As well as providing a more accurate model of the human memory circuit, it has the potential to focus on any system to look at directionality of information flow - motor regions, sensory brain areas and others - as well as various types of diseases. Düzel's team hopes to use it to understand the cause of neurodegenerative conditions, starting with Alzheimer's.

"You can get a more circuit-level mechanistic understanding of brain activity," says Düzel. "You move away from basically saying a brain region is active or not active to saying a brain region produces an output or receives information. This is really true for any system that shows this type of layer-specific organisation, and most systems in our brain do that."

While it's already known that Alzheimer's causes specific regions in the brain, like the entorhinal cortex or hippocampus, to shrink, there's little evidence showing exactly why this happens and how the disease progresses across different parts of the brain.

"We can really start to understand at what level something is going wrong," says Düzel. "In principle, we can now start to understand whether the input into the memory circuit is generated before the output. So we can look at the superficial part of the entorhinal cortex and see whether the information that goes into the hippocampus is still intact or whether it's already corrupted, or alternatively, whether that information is still intact and what comes out is basically corrupted."

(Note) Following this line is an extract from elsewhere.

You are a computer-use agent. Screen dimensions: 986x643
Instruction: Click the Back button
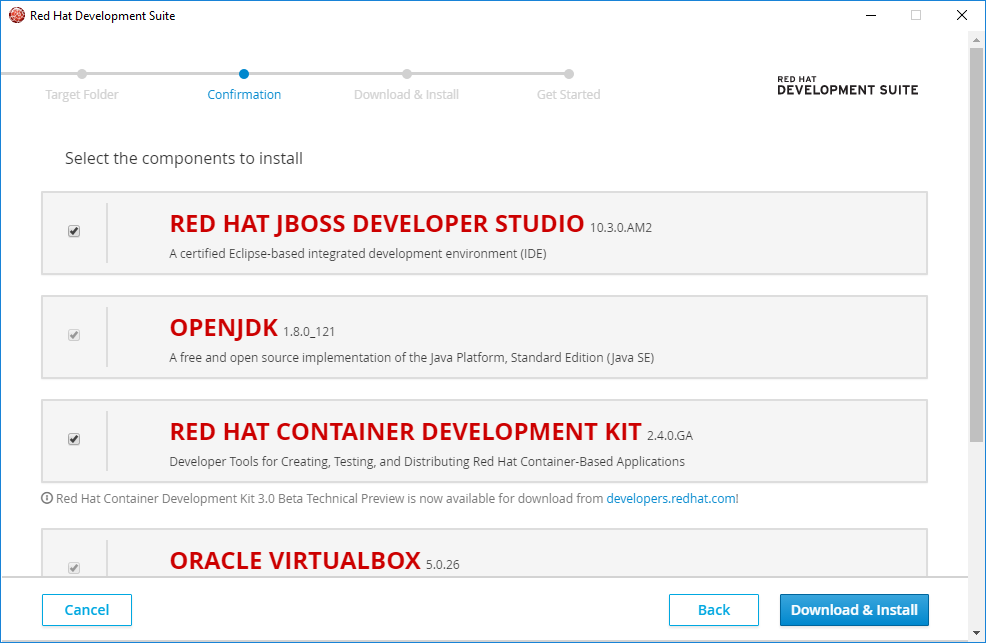click(713, 610)
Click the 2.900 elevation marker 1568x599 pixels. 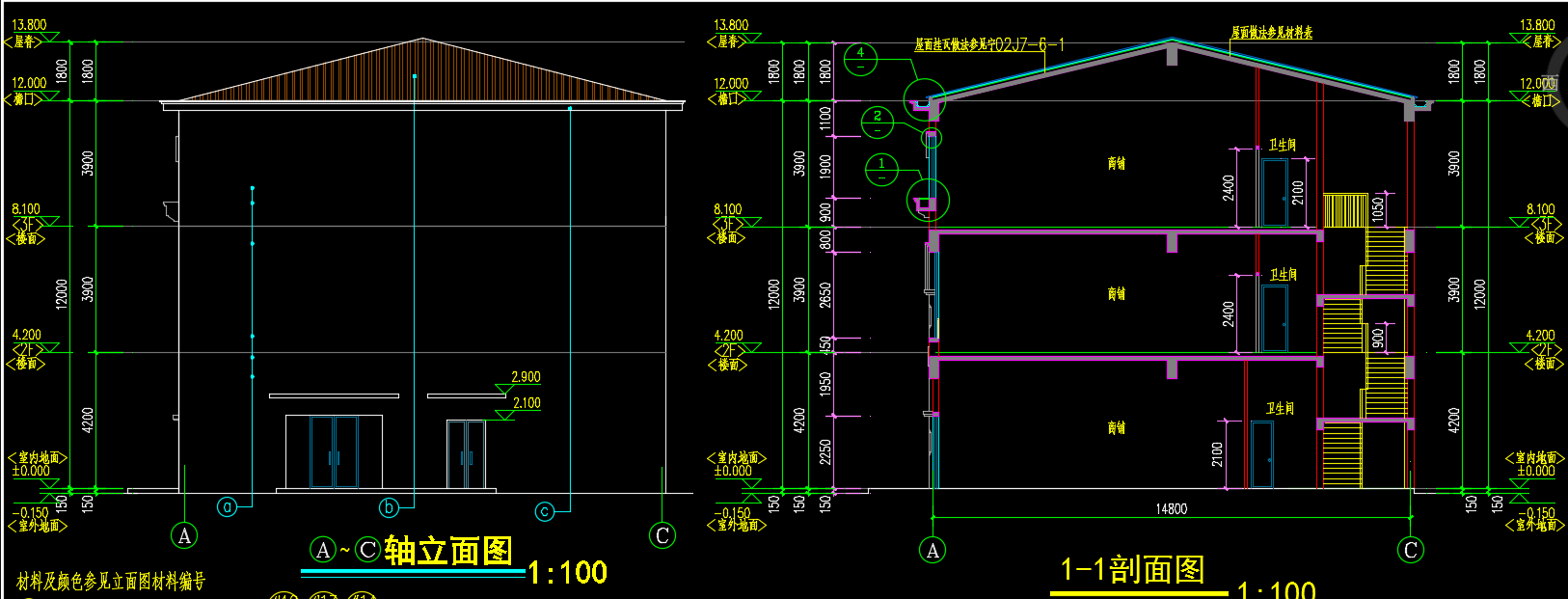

Düzel and his team now plan to combine scanners from multiple centres and look at larger populations, granting them more accurate, reliable statistical data. There are also plans to use the MRI technology to explore the impact of aging and its relationship to Alzheimer's.

"One important question is whether Alzheimer's and aging are really analogous; are they just different phases of the same process or are there qualitative differences about the disease? Is there a difference at all?" asks Düzel. "Now we can really start looking at this at a circuit level. We were starting with two centres and hoping to proceed to more. This is really our next goal."

It may be years or even decades before neuroscientists have a complete physiological understanding of the memory circuit, how it works and why it works. We may even never know.

But the work of Düzel and his team will certainly advance the learning process. An aging population will see increasing numbers of sufferers of Alzheimer's and related neurodegenerative diseases; any research that might help mitigate the impact would prove memorable.

Professor Emrah Düzel is director of the Institute of Cognitive Neurology and Dementia Research at University Hospital Magdeburg, Germany. His work uses multimodal imaging to study the functional anatomy of human episodic memory networks, neuromodulatory circuits, their alterations in aging and neurodegeneration, and their scope for plasticity.
MRI technology has traditionally been limited to broad-scale ‘on/off’ activation analysis.